* EXERCISE OBJECTIVE *
Set out each line of the items below as a Markdown table with the columns Row and Line, numbering the rows and skipping blank lines. Leave out the pictures.

* ENTRIES PROVIDED *
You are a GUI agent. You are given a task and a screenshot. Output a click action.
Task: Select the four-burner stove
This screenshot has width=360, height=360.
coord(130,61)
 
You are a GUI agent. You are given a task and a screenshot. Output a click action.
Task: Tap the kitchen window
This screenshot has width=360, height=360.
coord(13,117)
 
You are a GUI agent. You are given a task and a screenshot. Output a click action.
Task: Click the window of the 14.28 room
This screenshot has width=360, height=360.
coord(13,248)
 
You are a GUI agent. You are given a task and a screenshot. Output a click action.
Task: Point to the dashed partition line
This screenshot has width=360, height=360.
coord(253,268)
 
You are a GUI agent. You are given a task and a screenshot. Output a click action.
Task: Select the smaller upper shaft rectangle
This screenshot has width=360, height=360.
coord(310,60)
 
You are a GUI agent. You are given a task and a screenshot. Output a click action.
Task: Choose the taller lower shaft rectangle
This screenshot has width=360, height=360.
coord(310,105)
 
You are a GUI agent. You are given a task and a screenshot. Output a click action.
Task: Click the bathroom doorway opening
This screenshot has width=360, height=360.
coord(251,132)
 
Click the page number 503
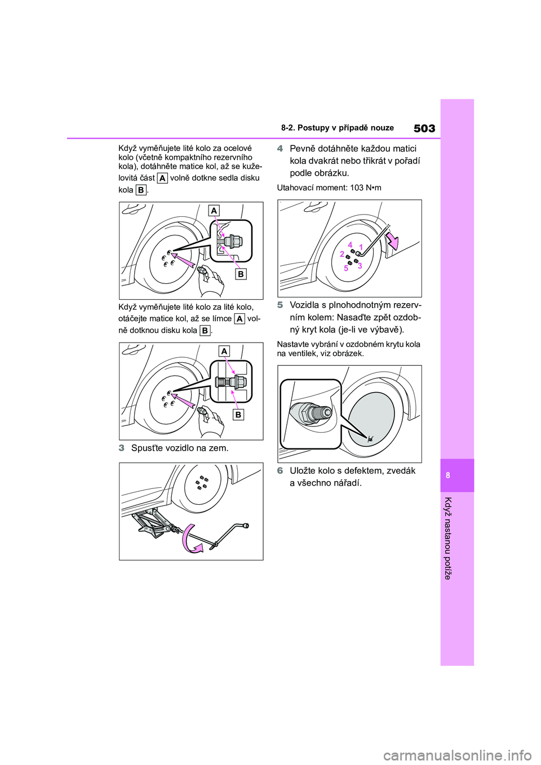[x=424, y=128]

* ANSWER *
| Row | Line |
|---|---|
| 1 | You are a GUI agent. You are given a task and a screenshot. Output a click action. |
| 2 | Task: Select the four-burner stove |
| 3 | This screenshot has width=360, height=360. |
| 4 | coord(130,61) |
| 5 | You are a GUI agent. You are given a task and a screenshot. Output a click action. |
| 6 | Task: Tap the kitchen window |
| 7 | This screenshot has width=360, height=360. |
| 8 | coord(13,117) |
| 9 | You are a GUI agent. You are given a task and a screenshot. Output a click action. |
| 10 | Task: Click the window of the 14.28 room |
| 11 | This screenshot has width=360, height=360. |
| 12 | coord(13,248) |
| 13 | You are a GUI agent. You are given a task and a screenshot. Output a click action. |
| 14 | Task: Point to the dashed partition line |
| 15 | This screenshot has width=360, height=360. |
| 16 | coord(253,268) |
| 17 | You are a GUI agent. You are given a task and a screenshot. Output a click action. |
| 18 | Task: Select the smaller upper shaft rectangle |
| 19 | This screenshot has width=360, height=360. |
| 20 | coord(310,60) |
| 21 | You are a GUI agent. You are given a task and a screenshot. Output a click action. |
| 22 | Task: Choose the taller lower shaft rectangle |
| 23 | This screenshot has width=360, height=360. |
| 24 | coord(310,105) |
| 25 | You are a GUI agent. You are given a task and a screenshot. Output a click action. |
| 26 | Task: Click the bathroom doorway opening |
| 27 | This screenshot has width=360, height=360. |
| 28 | coord(251,132) |
| 29 | Click the page number 503 |
| 30 | [x=424, y=128] |